The mission of Platypus Penn is to foster the growth of critical discourse engaged with leftist politics among the university’s student body. We intend to take nothing for granted in this political tradition, and we will concentrate our efforts on peeling away the deep-seated taboos and dogmas which encumber the development of a relevant and compelling Left. Towards this goal, our group will organize and promote film screenings, public interviews and fora, coffee breaks, reading groups, and student journalism which will take seriously the social, historical, cultural and political problems requiring thoroughgoing rethinking today. Needless to say, this means intersecting many other political groups on campus, to engage in a deeper, more general, critical intellectual and political conversation about the present and future of the Left.

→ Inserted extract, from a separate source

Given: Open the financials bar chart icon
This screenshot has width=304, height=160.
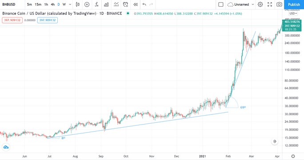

Platypus asks the questions: How is the thought of critical theorists of modern society such as Marx, Lukács, Benjamin and Adorno relevant for the struggle for social emancipation today? How can we make sense of the long history of impoverished politics on the Left leading to the present — after the international Marxist Left of Lenin, Luxemburg and Trotsky, to the barrenness of today — without being terrorized or discouraged by this history? — How might the answers to such questions help the urgent task of reconstituting the Left at its most fundamental levels of theory and practice? How might we help effect escape from the dead-end the Left has become?
We hope to re-invigorate a conversation on the Left that has long since fallen into senility or silence, in order to help found anew an emancipatory political practice that is presently absent.
What has the Left been, and what can it yet become? — Platypus exists because the answer to such a question, even its basic formulation, has long ceased to be self-evident.